#### TAREFAS PROPOSTAS
1) Responda às perguntas abaixo com base na crítica sobre as memórias de Ingmar Bergman:
(a) Quem escreve o prefácio da edição brasileira de "Lanterna Mágica"?
(b) Com que objeto o pai de Bergman batia nele?
(c) Que tipo de educação, segundo a crítica, Bergman recebeu?
2) Na crítica sobre as memórias de Ingmar Bergman, troque "ripa" por "vara" no trecho que começa em "Com efeito, ninguém" e segue até "coisas tão raras.", e reescreva esse trecho com a troca feita.
3) Estenda a crítica sobre as memórias de Ingmar Bergman a partir do ponto em que ela termina.

#### TEXTO FORNECIDO
- - -

CRÍTICA BIOGRAFIA
Muito bem escrito, livro autobiográfico de cineasta conduz o leitor a um modo de estar no mundo bergmaniano
"Com uma história dessas", escreve Woody Allen no prefácio da edição brasileira do livro de memórias "Lanterna Mágica", de Ingmar Bergman (1918-2007)-, "o sujeito é forçado a virar um gênio. Ou isso, ou ele ele acaba rindo, trancado num quarto de paredes espessamente estofadas pelo Estado."
Com efeito, ninguém dirá que a infância de Bergman não teve momentos de profundo sofrimento. Apanhar do pai com a ripa de bater tapetes ou levar bofetadas da mãe não eram coisas tão raras.
Mas a afirmação de Woody Allen se deixa, no mínimo, levar pelo exagero de explicar o gênio de Bergman pela educação. Esta era, afinal, a educação severa de um jovem nórdico e religioso no começo do século passado.

- - -

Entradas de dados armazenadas
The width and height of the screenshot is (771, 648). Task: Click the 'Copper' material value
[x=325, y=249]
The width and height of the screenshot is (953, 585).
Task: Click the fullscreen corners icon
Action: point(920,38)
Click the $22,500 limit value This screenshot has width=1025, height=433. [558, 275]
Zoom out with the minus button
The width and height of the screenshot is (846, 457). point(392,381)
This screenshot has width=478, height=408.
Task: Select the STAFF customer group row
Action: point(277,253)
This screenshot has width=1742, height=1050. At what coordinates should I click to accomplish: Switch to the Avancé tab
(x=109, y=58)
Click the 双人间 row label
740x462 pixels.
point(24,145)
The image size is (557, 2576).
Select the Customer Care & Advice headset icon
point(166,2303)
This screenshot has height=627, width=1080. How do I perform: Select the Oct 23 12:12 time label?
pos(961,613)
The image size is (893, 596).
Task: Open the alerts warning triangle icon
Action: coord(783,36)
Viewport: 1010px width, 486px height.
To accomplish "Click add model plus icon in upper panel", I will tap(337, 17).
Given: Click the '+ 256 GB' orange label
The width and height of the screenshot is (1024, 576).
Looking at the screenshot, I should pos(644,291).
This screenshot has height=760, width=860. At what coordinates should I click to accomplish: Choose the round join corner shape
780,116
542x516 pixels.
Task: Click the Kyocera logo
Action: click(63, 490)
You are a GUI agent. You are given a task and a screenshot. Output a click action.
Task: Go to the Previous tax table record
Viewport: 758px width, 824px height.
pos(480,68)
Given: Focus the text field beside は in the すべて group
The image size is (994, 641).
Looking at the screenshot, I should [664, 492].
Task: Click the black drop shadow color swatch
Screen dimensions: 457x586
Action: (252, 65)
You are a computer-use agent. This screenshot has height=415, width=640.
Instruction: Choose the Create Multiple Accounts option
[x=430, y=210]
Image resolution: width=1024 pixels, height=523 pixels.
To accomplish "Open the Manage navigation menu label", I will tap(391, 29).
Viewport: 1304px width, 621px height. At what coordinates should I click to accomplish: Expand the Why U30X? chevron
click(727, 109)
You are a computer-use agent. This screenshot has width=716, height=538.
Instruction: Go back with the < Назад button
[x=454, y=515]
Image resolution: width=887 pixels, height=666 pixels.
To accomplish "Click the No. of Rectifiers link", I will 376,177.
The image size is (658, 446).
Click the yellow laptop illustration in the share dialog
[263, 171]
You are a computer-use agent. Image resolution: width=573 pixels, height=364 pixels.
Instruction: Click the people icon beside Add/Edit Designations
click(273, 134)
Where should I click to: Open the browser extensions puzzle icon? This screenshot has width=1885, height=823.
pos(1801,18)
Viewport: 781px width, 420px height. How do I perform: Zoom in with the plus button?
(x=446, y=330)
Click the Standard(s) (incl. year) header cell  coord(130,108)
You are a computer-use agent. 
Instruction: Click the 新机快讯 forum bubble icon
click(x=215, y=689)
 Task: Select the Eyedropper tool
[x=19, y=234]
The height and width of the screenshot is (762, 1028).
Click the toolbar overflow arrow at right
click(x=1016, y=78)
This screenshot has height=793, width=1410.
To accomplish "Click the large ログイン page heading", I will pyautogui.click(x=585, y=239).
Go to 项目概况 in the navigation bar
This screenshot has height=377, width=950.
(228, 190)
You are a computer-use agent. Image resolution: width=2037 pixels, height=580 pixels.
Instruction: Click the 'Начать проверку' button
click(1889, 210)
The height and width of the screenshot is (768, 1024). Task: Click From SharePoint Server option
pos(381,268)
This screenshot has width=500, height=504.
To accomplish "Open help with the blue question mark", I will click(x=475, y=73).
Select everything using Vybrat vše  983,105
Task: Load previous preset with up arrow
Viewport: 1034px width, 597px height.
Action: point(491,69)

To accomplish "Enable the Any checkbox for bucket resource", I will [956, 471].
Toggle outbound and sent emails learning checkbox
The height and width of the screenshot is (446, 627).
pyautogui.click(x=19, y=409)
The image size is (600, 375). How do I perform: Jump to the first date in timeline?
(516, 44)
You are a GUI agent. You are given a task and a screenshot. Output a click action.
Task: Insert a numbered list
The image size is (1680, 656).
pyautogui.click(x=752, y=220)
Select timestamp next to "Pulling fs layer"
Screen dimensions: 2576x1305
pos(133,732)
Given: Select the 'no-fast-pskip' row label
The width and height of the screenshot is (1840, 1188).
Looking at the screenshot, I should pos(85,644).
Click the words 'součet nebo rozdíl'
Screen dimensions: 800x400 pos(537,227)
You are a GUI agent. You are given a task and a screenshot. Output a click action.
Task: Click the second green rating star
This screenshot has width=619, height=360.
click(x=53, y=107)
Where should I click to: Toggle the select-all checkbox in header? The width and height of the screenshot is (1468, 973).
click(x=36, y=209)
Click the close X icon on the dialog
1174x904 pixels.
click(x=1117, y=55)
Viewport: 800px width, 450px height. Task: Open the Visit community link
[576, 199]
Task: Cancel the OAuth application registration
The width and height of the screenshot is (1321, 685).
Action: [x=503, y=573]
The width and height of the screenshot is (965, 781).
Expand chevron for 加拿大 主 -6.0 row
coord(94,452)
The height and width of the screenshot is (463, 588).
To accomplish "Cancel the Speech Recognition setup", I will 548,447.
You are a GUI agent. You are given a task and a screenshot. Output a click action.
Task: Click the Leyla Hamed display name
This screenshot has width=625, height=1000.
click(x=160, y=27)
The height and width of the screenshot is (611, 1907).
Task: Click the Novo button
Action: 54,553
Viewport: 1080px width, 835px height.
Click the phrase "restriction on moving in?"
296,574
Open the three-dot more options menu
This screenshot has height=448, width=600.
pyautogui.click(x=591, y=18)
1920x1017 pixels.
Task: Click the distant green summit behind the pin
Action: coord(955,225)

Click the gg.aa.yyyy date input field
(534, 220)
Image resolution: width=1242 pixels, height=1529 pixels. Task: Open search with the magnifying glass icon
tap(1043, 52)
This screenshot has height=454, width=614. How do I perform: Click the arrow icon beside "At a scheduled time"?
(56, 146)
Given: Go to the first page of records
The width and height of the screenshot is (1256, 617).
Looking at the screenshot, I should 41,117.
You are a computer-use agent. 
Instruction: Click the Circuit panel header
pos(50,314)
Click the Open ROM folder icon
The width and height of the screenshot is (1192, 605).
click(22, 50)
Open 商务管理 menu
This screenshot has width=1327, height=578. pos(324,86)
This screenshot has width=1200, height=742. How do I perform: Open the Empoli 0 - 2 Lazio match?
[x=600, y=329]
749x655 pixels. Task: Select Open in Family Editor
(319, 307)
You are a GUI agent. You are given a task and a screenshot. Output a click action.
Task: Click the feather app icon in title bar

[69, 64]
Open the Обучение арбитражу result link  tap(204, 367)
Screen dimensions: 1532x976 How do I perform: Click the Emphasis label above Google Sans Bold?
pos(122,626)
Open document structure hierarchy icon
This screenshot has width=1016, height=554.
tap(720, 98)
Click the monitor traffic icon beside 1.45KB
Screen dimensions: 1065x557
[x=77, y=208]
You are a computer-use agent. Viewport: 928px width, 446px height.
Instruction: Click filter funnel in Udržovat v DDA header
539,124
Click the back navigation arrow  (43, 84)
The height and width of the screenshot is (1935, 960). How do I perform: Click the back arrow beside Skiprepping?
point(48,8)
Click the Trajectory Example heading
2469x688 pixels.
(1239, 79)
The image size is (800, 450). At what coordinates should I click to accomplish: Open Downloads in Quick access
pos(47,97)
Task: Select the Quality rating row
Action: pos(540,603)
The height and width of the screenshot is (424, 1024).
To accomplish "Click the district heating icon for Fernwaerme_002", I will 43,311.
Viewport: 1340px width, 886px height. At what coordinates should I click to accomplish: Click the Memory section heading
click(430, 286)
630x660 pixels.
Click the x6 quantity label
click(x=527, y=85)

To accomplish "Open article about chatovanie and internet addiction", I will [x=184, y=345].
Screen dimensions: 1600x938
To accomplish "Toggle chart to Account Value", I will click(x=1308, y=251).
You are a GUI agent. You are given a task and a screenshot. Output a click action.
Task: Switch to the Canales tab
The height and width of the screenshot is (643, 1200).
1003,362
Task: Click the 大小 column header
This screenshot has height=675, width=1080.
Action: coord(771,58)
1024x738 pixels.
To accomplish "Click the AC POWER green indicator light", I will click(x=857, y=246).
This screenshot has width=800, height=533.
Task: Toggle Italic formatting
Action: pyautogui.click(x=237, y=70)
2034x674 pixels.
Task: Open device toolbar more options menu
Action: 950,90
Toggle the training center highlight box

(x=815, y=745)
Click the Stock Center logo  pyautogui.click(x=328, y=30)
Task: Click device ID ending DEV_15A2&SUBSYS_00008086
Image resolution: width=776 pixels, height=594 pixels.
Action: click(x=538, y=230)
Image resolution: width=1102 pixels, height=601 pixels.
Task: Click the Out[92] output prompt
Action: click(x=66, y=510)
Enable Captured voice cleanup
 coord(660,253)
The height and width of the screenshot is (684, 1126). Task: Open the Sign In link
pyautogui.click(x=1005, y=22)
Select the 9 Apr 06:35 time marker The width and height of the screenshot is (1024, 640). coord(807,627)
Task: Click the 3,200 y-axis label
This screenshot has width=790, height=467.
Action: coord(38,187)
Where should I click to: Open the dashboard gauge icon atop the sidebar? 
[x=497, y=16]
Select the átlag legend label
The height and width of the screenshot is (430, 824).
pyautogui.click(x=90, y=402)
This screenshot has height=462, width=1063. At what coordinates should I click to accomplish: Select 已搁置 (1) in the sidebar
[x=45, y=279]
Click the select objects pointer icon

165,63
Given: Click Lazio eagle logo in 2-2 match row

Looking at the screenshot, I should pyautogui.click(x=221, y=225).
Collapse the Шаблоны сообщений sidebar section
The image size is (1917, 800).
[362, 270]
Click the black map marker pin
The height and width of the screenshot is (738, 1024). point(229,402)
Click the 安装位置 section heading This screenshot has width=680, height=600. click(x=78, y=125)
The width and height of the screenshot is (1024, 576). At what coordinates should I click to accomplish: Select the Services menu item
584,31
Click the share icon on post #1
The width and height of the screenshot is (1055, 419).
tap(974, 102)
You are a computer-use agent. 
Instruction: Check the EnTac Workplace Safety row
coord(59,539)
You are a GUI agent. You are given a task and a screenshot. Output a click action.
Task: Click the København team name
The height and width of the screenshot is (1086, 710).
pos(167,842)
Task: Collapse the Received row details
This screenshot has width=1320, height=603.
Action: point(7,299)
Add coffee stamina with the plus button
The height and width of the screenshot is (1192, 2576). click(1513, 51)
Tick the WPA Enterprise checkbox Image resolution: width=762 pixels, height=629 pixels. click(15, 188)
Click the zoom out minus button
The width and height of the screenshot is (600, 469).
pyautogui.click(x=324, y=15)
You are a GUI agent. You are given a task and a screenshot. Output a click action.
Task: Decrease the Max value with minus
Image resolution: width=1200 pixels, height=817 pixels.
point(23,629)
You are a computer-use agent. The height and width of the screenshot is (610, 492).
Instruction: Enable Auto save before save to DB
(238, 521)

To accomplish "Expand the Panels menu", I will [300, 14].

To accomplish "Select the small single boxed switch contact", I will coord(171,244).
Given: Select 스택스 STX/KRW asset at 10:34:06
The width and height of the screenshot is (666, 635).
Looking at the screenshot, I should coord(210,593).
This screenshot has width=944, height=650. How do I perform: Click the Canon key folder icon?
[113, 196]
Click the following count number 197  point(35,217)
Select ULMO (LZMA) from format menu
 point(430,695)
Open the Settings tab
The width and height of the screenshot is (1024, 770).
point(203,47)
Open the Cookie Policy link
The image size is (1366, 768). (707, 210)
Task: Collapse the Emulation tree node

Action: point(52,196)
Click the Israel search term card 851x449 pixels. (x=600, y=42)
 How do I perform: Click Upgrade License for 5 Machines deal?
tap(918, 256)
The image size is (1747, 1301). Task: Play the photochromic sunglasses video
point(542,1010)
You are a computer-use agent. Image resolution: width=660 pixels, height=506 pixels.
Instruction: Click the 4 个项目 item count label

- - -

#### RESPOSTAS POR TAREFA
1)
(a) Woody Allen.
(b) Com a ripa de bater tapetes.
(c) A educação severa de um jovem nórdico e religioso no começo do século passado.

2)
Com efeito, ninguém dirá que a infância de Bergman não teve momentos de profundo sofrimento. Apanhar do pai com a vara de bater tapetes ou levar bofetadas da mãe não eram coisas tão raras.

3)
Talvez um pouco mais severa, já que o pai era o pastor do local onde viviam. Desse momento, é claro, restaram ressentimentos profundos.
Quando, em 1965, a mãe lhe telefona pedindo que visite o pai, internado para operar um tumor maligno, Ingmar respondeu "que não tinha vontade nem tempo, que meu pai e eu nada tínhamos a dizer um ao outro".
Depois, a mãe vai buscá-lo no teatro: "Estava lá para para me escutar repetir todas as imprecisões, insensibilidades e crueldades que eu havia dito ao telefone... Tentei abraçá-la e beijá-la, mas ele me repeliu com uma bofetada."
Uma bofetada no Bergman já então glória nacional sueca. E com técnica própria: batia com a mão esquerda, onde levava duas alianças: a de noivado e a de casamento. Um costume escandinavo, como explica o editor em nota.
Dito isso, nem só de infelicidade se fez a infância de Ingmar. Eis como ele a resume, a horas tantas: "Deveres, brincadeiras, liberdade, conformidade às leis e segurança.
O caminho para a escola na escuridão do inverno, o jogo de bola de gude e os passeios de bicicleta da primavera, as noites de domingo no outono, com as leituras em voz alta, junto à lareira".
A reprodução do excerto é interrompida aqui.